# [GOAL OF THE EXERCISE]
The lines to copy from the listing below are those that contain the string "agent".

# [RECORDS SHOWN]
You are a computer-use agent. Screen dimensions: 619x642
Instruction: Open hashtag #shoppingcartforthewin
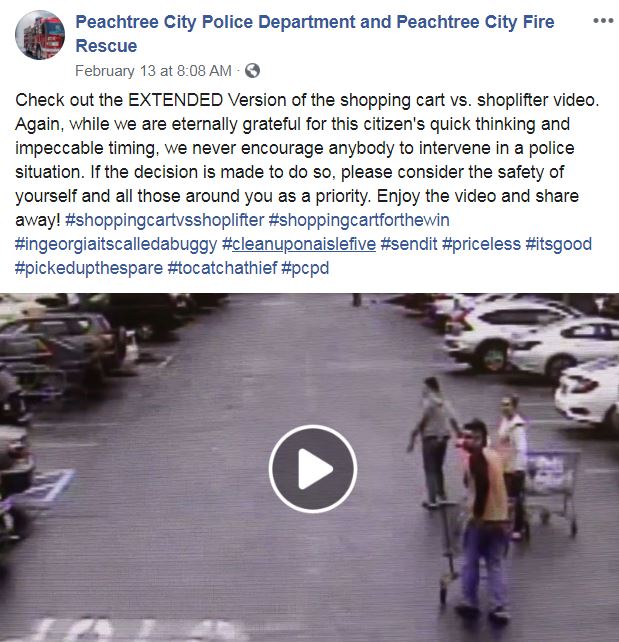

...

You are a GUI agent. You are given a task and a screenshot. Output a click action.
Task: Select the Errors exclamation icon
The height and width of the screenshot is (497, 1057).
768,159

# [REPLY TO THE EXERCISE]
You are a computer-use agent. Screen dimensions: 619x642
You are a GUI agent. You are given a task and a screenshot. Output a click action.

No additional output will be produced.